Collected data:
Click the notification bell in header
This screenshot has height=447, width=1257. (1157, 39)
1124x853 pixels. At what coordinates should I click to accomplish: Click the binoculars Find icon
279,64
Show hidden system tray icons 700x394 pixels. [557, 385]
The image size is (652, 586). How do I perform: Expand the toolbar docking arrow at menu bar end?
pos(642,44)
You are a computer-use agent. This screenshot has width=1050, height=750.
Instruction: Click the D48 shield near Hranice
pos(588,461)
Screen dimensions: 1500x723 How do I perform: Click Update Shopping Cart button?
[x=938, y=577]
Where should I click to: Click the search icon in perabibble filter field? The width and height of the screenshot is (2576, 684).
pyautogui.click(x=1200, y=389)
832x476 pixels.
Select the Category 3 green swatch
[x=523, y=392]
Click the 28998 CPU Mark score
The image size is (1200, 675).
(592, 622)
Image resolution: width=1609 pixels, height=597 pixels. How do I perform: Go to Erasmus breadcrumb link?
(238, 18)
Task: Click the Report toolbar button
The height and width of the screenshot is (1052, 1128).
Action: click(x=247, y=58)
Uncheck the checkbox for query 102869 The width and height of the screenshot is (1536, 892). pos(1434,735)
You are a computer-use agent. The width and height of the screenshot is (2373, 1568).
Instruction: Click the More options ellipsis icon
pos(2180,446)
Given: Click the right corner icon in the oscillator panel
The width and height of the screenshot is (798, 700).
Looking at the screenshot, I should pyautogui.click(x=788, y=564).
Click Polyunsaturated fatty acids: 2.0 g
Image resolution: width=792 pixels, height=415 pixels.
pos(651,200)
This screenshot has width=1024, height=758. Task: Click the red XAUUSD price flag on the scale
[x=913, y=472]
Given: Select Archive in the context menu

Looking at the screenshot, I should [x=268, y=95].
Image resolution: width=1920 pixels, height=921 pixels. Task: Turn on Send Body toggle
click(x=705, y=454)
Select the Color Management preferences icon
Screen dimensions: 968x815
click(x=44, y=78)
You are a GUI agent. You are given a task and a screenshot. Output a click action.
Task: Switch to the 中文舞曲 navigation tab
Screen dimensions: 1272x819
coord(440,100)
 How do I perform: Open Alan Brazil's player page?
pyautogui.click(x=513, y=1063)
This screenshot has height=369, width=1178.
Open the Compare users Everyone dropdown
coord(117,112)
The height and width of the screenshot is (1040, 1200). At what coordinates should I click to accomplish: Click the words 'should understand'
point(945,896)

What the exercise asks:
Would you print exactly, and only, the lines of the data above from the line with "Select the Category 3 green swatch" through the line with "Uncheck the checkbox", inclusive?

Solution to this exercise:
Select the Category 3 green swatch
[x=523, y=392]
Click the 28998 CPU Mark score
The image size is (1200, 675).
(592, 622)
Image resolution: width=1609 pixels, height=597 pixels. How do I perform: Go to Erasmus breadcrumb link?
(238, 18)
Task: Click the Report toolbar button
The height and width of the screenshot is (1052, 1128).
Action: click(x=247, y=58)
Uncheck the checkbox for query 102869 The width and height of the screenshot is (1536, 892). pos(1434,735)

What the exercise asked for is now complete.